*Task to carry out*:
Lines to restate from the data below: from the one containing "Expand the Explore dropdown menu" to the one containing "Given: Click the slash in 其他内容 row", both included. Give them again exactly, and only them.

*Data for the task*:
__________
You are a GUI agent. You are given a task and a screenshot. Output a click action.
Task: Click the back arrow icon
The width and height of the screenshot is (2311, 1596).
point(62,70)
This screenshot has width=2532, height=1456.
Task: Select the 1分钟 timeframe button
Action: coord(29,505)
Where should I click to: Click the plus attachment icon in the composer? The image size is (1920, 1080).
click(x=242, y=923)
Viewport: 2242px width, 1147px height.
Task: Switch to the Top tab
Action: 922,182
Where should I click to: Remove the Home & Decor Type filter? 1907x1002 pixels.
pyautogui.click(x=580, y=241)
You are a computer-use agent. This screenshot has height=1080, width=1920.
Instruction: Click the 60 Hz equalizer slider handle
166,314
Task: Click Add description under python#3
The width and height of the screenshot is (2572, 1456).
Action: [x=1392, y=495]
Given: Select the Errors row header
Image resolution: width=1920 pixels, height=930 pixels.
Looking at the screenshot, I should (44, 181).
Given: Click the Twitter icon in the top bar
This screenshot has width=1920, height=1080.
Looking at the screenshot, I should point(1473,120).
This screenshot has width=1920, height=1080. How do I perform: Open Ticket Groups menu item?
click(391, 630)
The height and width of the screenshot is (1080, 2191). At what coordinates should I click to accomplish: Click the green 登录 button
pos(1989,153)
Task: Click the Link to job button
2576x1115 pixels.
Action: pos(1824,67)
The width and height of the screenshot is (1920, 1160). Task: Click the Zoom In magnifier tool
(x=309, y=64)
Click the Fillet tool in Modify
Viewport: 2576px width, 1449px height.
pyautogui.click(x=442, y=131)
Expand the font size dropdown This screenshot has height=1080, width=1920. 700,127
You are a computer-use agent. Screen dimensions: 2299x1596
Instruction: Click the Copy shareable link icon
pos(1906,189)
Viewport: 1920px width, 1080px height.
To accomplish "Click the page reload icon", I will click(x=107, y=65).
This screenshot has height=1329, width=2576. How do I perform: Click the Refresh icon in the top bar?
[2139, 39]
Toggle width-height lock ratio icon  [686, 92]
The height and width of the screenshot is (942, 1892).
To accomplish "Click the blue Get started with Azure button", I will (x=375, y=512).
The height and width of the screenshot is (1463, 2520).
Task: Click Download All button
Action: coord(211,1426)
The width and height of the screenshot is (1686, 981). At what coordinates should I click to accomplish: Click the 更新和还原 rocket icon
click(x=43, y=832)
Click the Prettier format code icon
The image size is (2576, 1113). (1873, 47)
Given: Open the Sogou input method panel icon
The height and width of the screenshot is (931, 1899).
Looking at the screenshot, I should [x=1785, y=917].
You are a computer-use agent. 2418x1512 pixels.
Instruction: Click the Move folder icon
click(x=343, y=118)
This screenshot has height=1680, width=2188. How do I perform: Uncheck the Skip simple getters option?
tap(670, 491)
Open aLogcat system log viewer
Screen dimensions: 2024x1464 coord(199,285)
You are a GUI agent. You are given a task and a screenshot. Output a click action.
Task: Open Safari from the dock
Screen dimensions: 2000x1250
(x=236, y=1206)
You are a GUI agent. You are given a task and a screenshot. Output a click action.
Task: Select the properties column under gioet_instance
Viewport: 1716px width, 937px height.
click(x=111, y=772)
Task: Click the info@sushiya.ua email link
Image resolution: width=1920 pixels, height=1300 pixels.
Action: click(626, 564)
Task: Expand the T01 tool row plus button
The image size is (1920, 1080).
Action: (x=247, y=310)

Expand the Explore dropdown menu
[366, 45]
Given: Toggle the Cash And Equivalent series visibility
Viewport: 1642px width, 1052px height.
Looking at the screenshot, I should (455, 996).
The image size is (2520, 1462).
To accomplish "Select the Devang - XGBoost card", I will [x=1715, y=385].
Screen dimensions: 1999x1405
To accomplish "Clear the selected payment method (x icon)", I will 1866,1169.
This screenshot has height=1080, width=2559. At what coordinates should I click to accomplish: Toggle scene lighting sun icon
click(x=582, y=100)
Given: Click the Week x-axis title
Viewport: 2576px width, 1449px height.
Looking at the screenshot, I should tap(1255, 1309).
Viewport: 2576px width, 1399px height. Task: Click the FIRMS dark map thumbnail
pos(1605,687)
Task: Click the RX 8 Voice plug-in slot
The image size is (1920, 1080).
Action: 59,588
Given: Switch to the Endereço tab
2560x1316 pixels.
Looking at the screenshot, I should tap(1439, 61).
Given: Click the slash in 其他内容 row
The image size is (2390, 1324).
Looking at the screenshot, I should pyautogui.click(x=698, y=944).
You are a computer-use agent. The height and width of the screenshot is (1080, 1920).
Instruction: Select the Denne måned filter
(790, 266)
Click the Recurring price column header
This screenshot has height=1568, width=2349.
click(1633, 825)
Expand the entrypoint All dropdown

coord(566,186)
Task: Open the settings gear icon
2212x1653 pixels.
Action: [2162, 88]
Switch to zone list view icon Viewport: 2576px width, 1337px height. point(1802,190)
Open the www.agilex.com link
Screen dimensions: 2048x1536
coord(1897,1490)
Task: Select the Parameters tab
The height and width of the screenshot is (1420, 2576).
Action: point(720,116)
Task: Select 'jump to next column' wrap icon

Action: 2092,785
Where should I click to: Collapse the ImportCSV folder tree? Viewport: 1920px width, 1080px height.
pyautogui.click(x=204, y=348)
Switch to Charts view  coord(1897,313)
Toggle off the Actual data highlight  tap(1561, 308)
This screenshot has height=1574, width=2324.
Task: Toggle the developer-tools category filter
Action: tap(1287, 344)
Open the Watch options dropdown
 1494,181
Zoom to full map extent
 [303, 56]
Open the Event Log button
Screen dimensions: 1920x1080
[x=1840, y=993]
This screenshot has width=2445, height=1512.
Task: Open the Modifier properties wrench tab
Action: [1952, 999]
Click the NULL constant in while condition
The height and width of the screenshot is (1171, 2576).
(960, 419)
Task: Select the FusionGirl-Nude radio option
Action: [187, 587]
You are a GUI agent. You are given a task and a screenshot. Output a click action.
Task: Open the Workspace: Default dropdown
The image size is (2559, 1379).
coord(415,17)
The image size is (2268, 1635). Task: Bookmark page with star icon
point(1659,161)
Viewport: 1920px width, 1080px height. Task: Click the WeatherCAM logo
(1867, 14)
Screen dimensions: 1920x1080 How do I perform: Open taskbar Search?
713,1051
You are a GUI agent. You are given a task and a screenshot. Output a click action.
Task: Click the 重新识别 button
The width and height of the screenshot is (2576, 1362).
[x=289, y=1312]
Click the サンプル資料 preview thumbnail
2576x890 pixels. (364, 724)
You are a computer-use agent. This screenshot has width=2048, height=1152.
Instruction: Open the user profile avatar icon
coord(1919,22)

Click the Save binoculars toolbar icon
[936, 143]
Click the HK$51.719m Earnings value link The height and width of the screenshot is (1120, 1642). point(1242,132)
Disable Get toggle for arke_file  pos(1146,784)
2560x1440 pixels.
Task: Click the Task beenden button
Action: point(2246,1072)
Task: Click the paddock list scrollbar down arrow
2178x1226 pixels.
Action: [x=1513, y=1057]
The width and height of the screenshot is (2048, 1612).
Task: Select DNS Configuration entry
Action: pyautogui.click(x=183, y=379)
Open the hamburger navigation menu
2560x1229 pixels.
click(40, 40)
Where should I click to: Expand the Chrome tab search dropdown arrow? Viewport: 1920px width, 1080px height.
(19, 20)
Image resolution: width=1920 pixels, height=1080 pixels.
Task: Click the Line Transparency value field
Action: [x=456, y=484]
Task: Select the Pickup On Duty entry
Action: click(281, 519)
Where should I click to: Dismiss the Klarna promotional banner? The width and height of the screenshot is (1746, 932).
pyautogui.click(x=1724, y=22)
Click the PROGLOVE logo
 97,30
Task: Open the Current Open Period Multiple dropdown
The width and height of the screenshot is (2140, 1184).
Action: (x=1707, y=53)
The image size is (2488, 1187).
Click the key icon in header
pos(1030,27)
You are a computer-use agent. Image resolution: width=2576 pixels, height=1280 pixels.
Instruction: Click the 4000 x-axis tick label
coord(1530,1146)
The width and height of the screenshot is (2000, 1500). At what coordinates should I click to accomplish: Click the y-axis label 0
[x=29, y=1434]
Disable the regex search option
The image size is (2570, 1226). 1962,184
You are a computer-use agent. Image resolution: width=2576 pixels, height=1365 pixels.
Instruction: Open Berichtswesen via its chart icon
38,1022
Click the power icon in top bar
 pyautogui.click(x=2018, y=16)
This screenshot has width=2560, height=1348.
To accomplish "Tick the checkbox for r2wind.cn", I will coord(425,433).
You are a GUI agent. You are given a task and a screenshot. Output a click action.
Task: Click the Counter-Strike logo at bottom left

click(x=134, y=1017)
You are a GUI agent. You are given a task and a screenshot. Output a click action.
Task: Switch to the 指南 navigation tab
__________
*Output for this exercise*:
Expand the Explore dropdown menu
[366, 45]
Given: Toggle the Cash And Equivalent series visibility
Viewport: 1642px width, 1052px height.
Looking at the screenshot, I should (455, 996).
The image size is (2520, 1462).
To accomplish "Select the Devang - XGBoost card", I will [x=1715, y=385].
Screen dimensions: 1999x1405
To accomplish "Clear the selected payment method (x icon)", I will 1866,1169.
This screenshot has height=1080, width=2559. At what coordinates should I click to accomplish: Toggle scene lighting sun icon
click(x=582, y=100)
Given: Click the Week x-axis title
Viewport: 2576px width, 1449px height.
Looking at the screenshot, I should tap(1255, 1309).
Viewport: 2576px width, 1399px height. Task: Click the FIRMS dark map thumbnail
pos(1605,687)
Task: Click the RX 8 Voice plug-in slot
The image size is (1920, 1080).
Action: 59,588
Given: Switch to the Endereço tab
2560x1316 pixels.
Looking at the screenshot, I should tap(1439, 61).
Given: Click the slash in 其他内容 row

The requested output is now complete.